Beyond political correctness, into brave spaces

Darrell Wheeler, Ph.D., MPH, ACSWHave you ever wished you had an absolute assurance that a challenging task or decision would result in an anticipated and favorable outcome that would satisfy everyone?

I can only imagine that you, like me, have had that experience more than once — and maybe more than once today.

The energy expended in being unsure about what course of action to take or for avoiding a difficult decision or task can be immobilizing.

Yet, for many of us this requirement is part of our regular experience. We have in our work or personal lives obligations — earned or thrust upon us — that require taking actions in uncharted or very difficult areas.

Tackling unfavorable or difficult challenges is, in part, what it means to be a social worker. This includes challenges in our contemporary social milieu, such as race, diversity, inclusivity and bigotry.

In the past few months, I have become increasingly concerned about the escalating assaults on human and social liberties and the lack of civility portrayed on the television, in print and in the world around me.

Whether it is denigrating a sitting U.S. president or acts of physical violence against civilians, it seems all to have become part of a numbing cycle that welcomes the sensational and celebrates the most disrespectful.

In such times, the voices decrying such acts seem too few and too overshadowed by the deafening cries for more “show” and excitement. So much of the sensationalism feels as if it is intended to keep us distracted and unfocused on truly moving toward human and social dignity for all.

I do not want this observation or tone to sound naïve or to be cast off as “just another soft liberal” proclamation; in fact, just the opposite.

Now is the time to raise our voices in opposition — and I know from communicating with our members that this holds true for many of you reading this. Now is the time for social work and social workers to demonstrate our commitment in action to the ethical principles of the profession.

Now is the time for us to take on difficult conversations that offer alternatives to the negativity too often dominating print and airwaves. This is our time and our place to raise our heads and demonstrate that we not only have social justice as a core value, but that we are capable and willing to bring solutions to the table, enabling justice to prevail.
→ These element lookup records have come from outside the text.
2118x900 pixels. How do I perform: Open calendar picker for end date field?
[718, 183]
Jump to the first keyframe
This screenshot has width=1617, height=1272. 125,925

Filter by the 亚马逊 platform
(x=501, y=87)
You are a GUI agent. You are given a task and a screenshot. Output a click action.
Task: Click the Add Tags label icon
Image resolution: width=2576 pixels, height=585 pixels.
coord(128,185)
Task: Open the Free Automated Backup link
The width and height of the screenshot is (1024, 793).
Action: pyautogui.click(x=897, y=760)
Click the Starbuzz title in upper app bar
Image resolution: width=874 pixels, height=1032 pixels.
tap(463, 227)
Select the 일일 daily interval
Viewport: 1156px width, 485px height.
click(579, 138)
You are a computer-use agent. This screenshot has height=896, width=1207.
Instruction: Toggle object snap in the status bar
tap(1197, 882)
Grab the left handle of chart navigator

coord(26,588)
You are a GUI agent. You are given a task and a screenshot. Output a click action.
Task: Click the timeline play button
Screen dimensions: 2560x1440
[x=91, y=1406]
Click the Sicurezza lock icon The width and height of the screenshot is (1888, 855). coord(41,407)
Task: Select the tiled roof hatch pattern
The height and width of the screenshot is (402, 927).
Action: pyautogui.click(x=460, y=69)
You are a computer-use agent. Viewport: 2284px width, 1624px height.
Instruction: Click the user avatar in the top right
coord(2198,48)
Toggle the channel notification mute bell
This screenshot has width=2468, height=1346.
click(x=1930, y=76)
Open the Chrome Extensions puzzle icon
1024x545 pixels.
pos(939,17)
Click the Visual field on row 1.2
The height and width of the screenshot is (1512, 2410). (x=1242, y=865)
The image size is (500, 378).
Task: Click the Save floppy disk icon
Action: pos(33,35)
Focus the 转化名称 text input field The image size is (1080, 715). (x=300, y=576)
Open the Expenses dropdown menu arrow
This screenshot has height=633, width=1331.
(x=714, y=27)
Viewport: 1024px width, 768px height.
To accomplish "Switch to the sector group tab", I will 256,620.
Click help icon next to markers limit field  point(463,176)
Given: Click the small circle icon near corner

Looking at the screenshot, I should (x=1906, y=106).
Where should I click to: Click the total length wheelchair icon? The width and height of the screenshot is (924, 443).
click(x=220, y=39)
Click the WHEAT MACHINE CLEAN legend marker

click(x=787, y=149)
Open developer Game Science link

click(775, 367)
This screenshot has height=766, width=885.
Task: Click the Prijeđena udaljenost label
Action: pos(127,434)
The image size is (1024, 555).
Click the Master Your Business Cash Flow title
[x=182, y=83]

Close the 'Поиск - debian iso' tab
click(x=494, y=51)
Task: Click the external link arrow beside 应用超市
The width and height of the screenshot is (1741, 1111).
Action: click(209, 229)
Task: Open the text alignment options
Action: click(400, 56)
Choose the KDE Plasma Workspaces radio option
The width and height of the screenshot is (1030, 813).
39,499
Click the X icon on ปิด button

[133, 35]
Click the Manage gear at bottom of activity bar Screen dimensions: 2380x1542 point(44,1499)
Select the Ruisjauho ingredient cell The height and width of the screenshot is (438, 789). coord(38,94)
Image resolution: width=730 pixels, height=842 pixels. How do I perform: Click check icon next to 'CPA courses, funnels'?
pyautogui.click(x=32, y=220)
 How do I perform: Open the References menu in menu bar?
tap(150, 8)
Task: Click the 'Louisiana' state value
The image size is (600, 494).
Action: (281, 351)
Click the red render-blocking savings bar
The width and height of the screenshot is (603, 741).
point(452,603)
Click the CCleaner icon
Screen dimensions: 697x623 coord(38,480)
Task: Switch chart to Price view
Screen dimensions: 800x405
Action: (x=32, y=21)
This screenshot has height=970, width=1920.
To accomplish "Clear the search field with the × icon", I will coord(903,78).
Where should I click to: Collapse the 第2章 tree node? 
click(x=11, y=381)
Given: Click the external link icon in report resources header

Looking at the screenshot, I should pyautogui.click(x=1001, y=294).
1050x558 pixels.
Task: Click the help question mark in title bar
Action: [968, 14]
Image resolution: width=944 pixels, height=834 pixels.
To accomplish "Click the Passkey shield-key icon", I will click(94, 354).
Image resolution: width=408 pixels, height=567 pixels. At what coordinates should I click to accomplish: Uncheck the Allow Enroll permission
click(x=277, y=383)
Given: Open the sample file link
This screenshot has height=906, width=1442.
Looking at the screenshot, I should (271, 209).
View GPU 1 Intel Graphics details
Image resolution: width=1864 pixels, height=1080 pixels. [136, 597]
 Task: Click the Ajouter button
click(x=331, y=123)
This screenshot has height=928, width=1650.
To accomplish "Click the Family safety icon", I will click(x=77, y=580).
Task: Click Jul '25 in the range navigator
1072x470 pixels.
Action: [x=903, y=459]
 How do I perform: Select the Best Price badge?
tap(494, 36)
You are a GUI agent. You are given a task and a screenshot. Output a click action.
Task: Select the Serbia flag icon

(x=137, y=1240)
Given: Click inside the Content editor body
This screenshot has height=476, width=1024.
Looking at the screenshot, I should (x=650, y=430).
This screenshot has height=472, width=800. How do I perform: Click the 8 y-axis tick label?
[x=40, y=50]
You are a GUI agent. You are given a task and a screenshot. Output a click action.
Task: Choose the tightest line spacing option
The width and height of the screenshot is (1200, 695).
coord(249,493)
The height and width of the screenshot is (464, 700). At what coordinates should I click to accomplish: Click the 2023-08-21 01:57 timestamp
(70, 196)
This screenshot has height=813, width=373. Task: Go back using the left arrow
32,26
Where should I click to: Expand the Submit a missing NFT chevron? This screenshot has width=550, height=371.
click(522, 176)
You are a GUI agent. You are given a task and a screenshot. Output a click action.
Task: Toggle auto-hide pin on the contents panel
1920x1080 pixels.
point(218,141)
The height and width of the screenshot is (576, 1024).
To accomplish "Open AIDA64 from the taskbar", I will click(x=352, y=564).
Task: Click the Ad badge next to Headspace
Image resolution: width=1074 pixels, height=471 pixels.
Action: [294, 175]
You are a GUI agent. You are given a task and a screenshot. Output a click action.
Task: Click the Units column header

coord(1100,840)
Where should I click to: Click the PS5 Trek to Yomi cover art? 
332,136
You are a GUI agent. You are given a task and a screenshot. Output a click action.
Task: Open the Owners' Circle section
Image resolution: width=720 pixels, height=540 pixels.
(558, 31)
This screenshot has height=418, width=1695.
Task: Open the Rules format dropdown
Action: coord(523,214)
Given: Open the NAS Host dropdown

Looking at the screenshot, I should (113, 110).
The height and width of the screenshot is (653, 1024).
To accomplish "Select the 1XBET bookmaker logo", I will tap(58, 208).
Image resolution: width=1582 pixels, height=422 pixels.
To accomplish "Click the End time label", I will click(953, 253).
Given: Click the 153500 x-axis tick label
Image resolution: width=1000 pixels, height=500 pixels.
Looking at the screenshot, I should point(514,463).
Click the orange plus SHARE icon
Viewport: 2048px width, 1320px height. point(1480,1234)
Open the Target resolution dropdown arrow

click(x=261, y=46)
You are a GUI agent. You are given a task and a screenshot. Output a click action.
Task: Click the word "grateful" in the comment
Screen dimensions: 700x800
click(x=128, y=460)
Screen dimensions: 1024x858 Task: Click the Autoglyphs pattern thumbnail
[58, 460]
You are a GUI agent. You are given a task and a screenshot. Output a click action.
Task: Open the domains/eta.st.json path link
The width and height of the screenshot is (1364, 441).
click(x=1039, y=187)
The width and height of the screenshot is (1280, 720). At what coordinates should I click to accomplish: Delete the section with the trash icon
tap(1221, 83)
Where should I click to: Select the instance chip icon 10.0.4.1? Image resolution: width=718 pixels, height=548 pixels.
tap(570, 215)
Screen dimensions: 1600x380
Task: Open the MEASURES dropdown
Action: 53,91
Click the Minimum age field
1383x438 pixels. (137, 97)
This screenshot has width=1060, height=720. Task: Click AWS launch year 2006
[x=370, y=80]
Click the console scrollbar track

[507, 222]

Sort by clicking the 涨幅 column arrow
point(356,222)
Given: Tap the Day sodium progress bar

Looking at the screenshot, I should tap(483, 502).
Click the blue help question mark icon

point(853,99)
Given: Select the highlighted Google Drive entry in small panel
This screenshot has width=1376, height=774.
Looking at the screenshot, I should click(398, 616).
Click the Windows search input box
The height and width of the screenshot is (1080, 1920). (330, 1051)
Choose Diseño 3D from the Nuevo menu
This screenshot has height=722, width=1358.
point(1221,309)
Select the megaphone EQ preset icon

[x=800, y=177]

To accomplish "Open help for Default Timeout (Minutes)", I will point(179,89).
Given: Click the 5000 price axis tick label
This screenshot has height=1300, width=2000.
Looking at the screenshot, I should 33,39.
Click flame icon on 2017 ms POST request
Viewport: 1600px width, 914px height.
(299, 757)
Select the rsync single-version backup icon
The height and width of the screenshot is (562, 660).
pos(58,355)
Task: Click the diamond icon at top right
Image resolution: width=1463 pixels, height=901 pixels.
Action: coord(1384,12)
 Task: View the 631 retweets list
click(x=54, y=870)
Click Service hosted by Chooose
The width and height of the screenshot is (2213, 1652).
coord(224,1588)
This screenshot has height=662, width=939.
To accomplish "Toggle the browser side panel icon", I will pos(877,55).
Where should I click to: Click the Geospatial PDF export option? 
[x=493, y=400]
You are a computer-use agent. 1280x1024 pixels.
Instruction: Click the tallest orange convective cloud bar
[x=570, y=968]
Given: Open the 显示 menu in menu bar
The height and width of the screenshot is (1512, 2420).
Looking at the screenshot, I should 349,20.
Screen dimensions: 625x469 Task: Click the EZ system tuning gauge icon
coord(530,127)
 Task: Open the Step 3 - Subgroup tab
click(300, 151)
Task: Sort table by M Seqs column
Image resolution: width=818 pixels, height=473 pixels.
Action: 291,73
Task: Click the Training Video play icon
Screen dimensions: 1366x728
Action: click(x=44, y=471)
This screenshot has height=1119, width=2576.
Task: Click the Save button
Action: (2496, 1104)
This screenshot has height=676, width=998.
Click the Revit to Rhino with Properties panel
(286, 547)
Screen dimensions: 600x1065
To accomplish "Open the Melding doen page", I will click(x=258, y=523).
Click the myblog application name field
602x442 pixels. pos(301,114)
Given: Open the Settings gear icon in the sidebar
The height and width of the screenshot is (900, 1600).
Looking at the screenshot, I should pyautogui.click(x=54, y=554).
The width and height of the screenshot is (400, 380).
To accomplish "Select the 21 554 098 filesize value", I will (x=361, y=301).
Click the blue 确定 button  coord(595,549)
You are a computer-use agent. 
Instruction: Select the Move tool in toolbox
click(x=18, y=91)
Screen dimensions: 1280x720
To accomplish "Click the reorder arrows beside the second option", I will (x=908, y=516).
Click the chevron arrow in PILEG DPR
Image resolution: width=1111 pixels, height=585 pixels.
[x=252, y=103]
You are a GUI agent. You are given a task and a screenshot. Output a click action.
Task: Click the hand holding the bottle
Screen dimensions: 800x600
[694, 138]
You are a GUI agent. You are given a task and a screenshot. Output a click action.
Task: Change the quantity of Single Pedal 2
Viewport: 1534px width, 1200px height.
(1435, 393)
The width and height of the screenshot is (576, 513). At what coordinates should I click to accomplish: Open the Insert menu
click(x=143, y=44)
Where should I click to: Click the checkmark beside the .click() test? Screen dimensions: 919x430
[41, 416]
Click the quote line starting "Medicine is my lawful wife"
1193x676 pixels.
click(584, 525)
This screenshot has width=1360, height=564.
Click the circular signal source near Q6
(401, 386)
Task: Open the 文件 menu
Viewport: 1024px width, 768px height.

There are many of you, of us, doing this on a daily basis — and I celebrate you.

However, with more than 600,000 social workers in the United States, we should be shaking and rattling the statehouses and stages across this country.

We cannot wait with watchful and hopeful eyes for certainty, because the uncertain is too nebulous.

Collectively we can — and must — act every day with purpose and mission to create the brave spaces for this work to occur.